Gamboy Guaranda was found by a correction officer early Thursday morning in his cell with a bedsheet tied around his neck and the other end tied to the cell door. He was transported to a hospital and pronounced dead about half an hour after he was found. The Office of the Chief Medical Examiner ruled his death a suicide.
Guaranda had been incarcerated since August of 2025 on charges of sexual assault in the first degree. He had a $250,000 bond.
Guranda’s passing followed the death of three individuals who died in the same week in early February. Andrey Desmond, 32, who was serving a 5-year sentence for a 2023 assault on Rep. Maryam Khan, D-Windsor, was found unresponsive in his cell in Garner Correctional Institution. The medical examiner ruled his death was the result of schizoaffective disorder, combined with a hereditary heart condition.
Noe Taveras, 40, and Clemente Giusto, 50, both died the same week — Taveras at MacDougall-Walker Correctional Institution and Giusto at Garner. Taveras’ death was ruled a suicide, while Giusto died from a blood clot.
In March, 29-year-old Christopher Root died at MacDougall-Walker from an overdose of fentanyl combined with alcohol and antidepressants.
Of the 10 deaths in Connecticut prisons since the start of the year, two — those of Taveras and Guaranda — have been ruled suicides. Another, that of 45-year-old Craig Whyte, who was found unresponsive in his cell at Osborn Correctional Institution on March 22, is still under investigation.
Lawmakers are considering a wide-ranging bill designed to address health care and nutrition in Connecticut prisons.
H.B. 5567 would provide the state’s Correction Ombuds with two additional positions in his office — a patient advocate and a mental health care clinician. It would require the department to create a list of “time-critical” medications and adopt protocols for distributing medications within certain time windows during a lockdown. The department would also be tasked with developing a pilot program so people with chronic conditions could administer their own medications.
The department would be given a quarterly “medical scorecard” based on its staffing levels, vacancies, use of temporary staff, and the number of people who have been dismissed or suspended. It would also have to create a “staffing contingency plan” for operating when staff fall below certain levels.

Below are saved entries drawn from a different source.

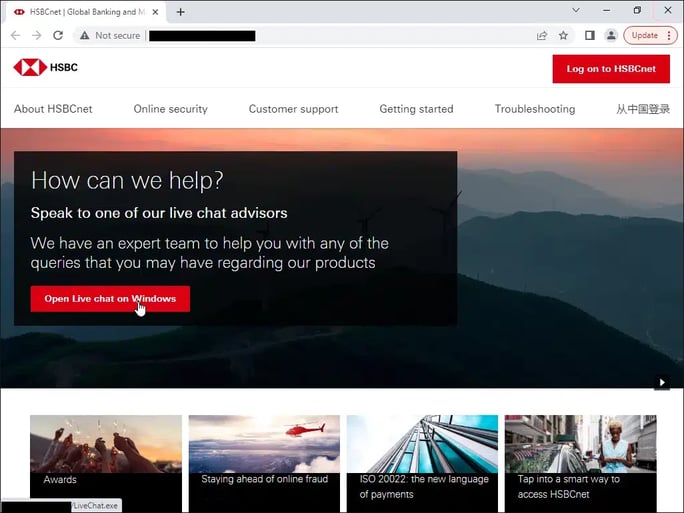
Task: Close the HSBCnet browser tab
Action: [155, 12]
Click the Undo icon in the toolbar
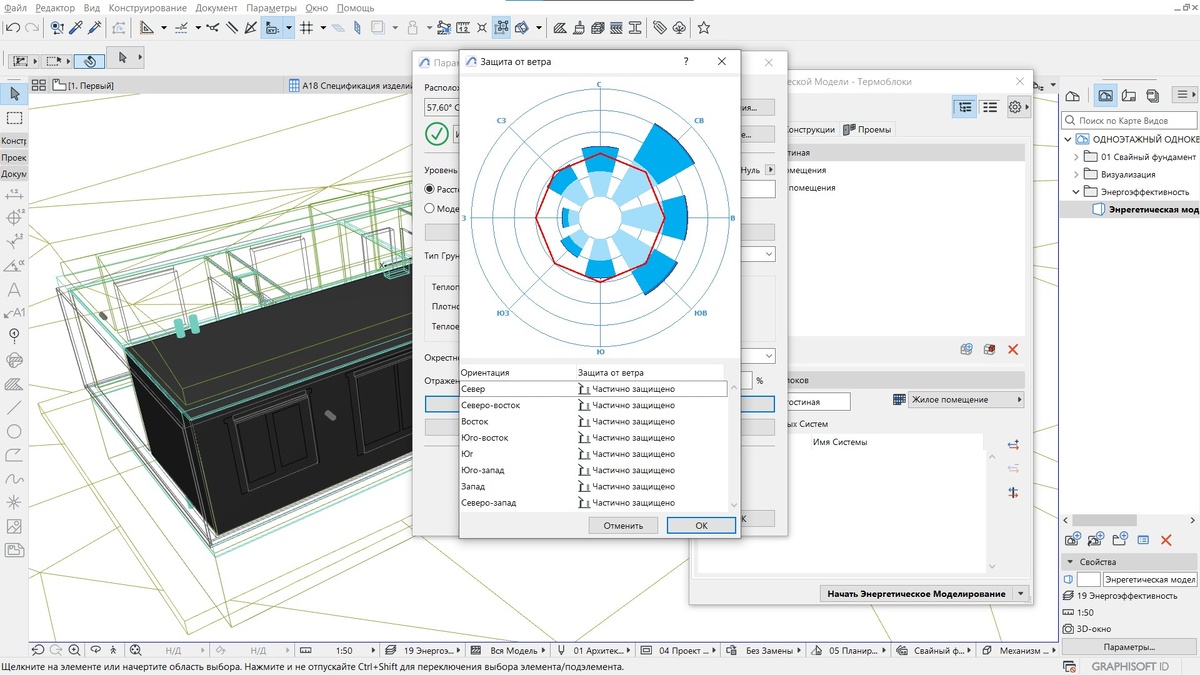Screen dimensions: 1200x675 [x=13, y=28]
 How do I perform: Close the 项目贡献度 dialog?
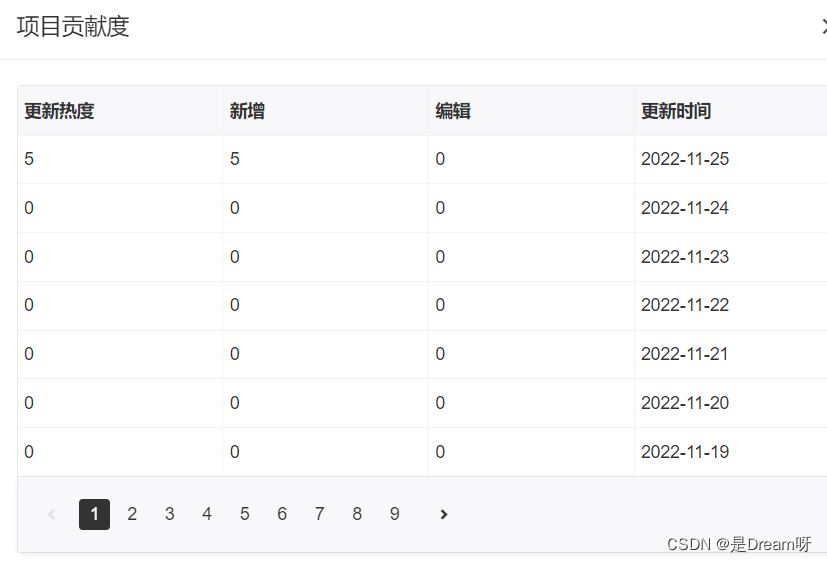(x=822, y=27)
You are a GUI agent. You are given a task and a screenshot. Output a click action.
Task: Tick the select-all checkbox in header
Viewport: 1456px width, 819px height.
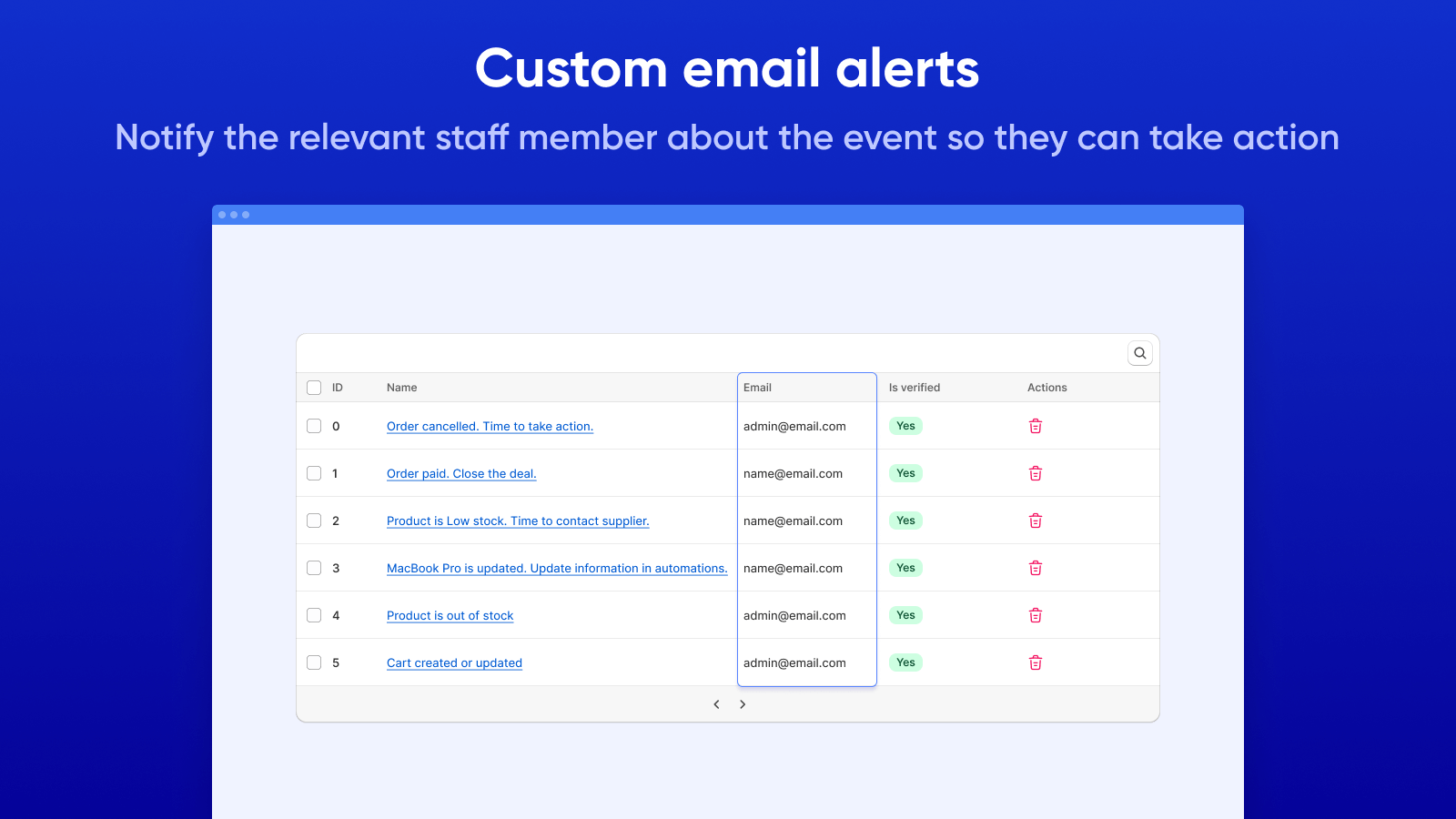pyautogui.click(x=314, y=388)
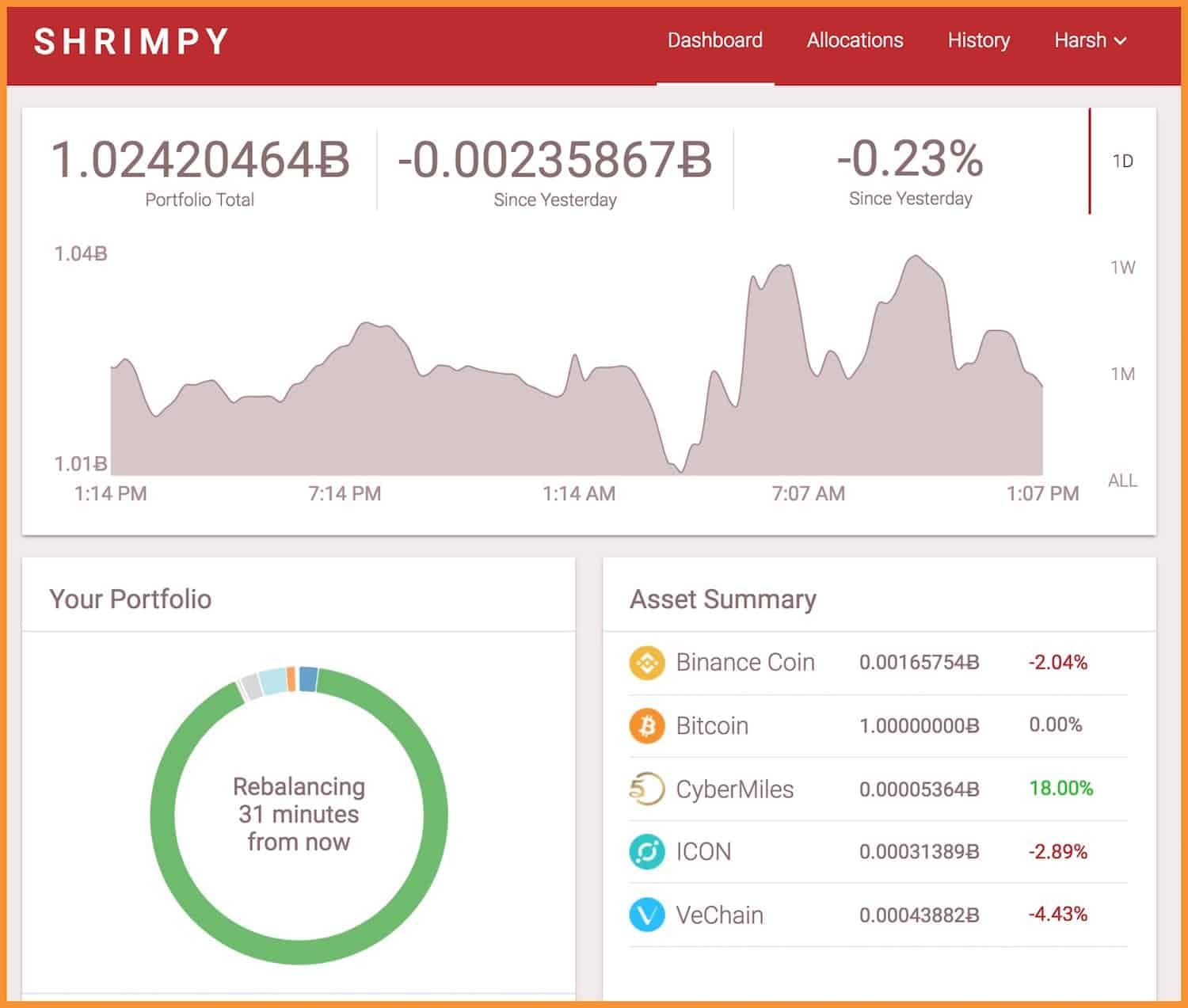Click the ICON cryptocurrency logo

(646, 852)
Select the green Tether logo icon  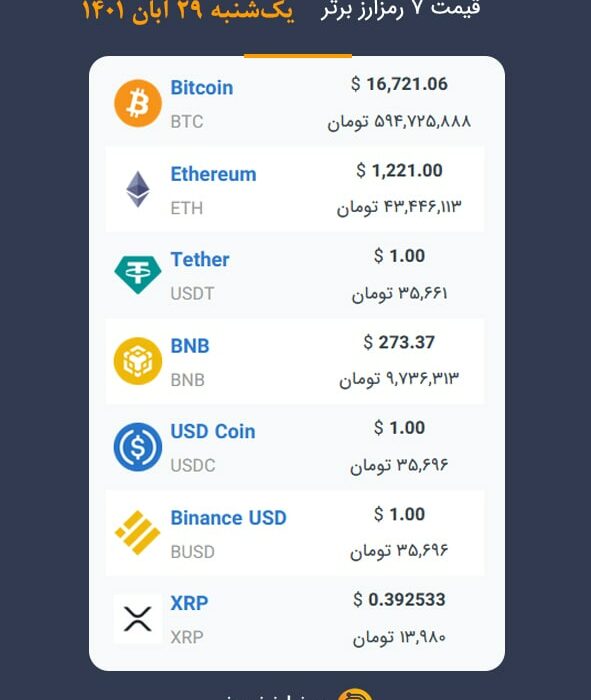(x=138, y=275)
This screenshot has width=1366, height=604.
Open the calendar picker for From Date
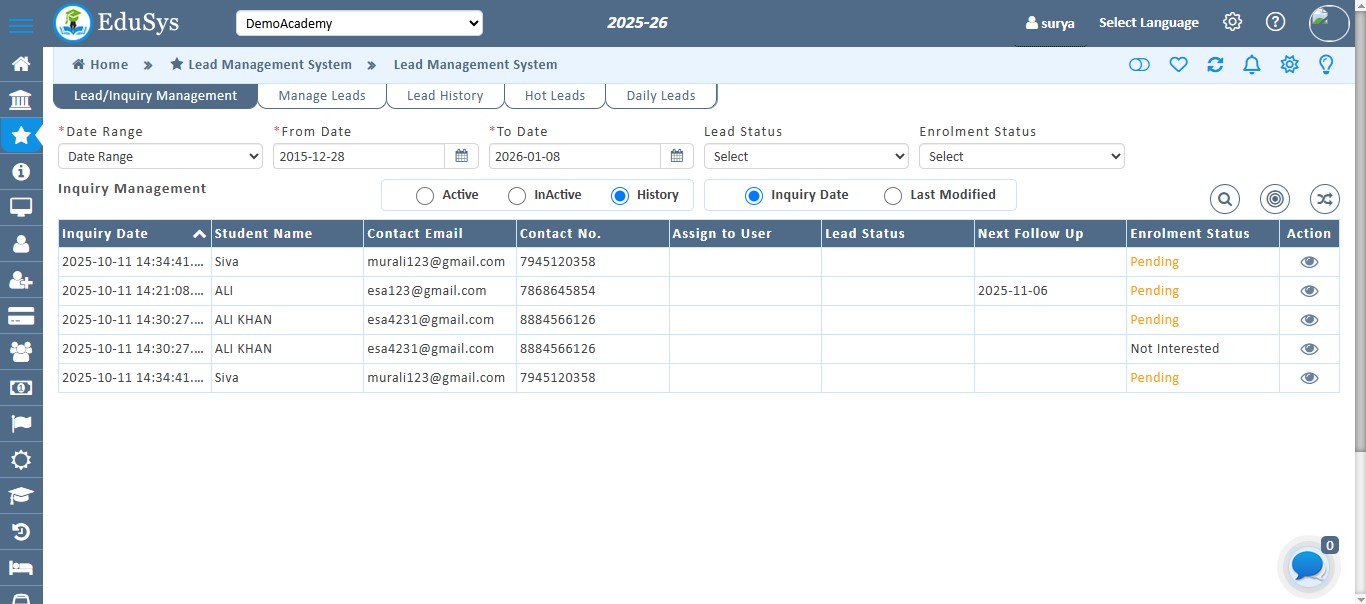[461, 156]
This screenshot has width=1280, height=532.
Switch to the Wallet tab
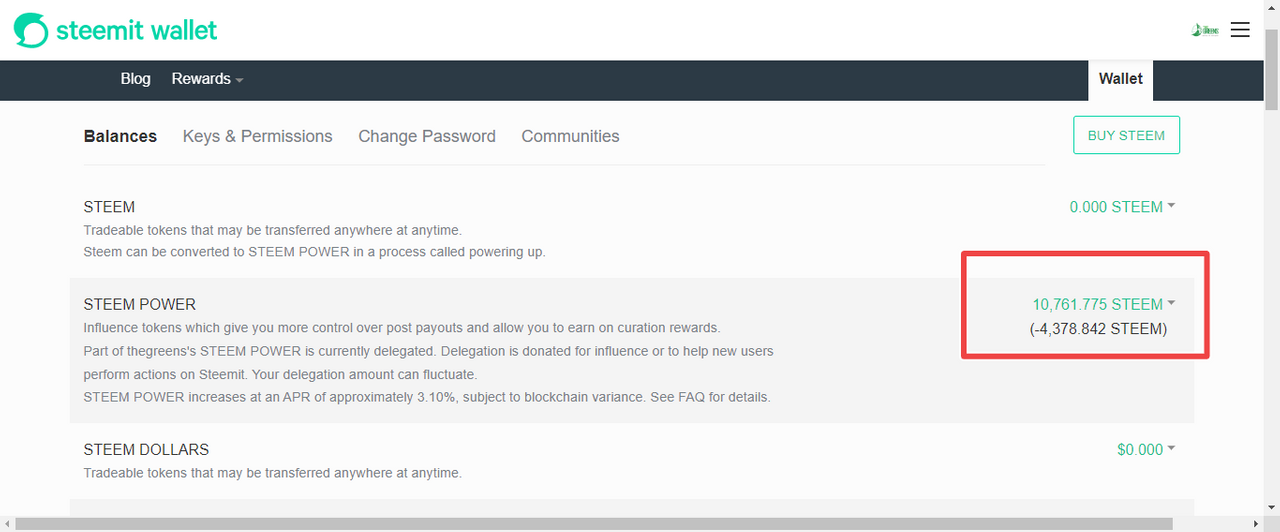(x=1120, y=79)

The bill also would require the Correction Ombuds’ office to hire someone to audit the department’s food and nutrition program. The auditor would be tasked with investigating the nutritional value of meals and whether people with restricted diets have access to specialized meals. And it would require DOC staff to go through four to eight hours of annual training on mental health issues, including trauma-informed practices. Staff also would have to be trained in implicit bias, deescalation and crisis prevention.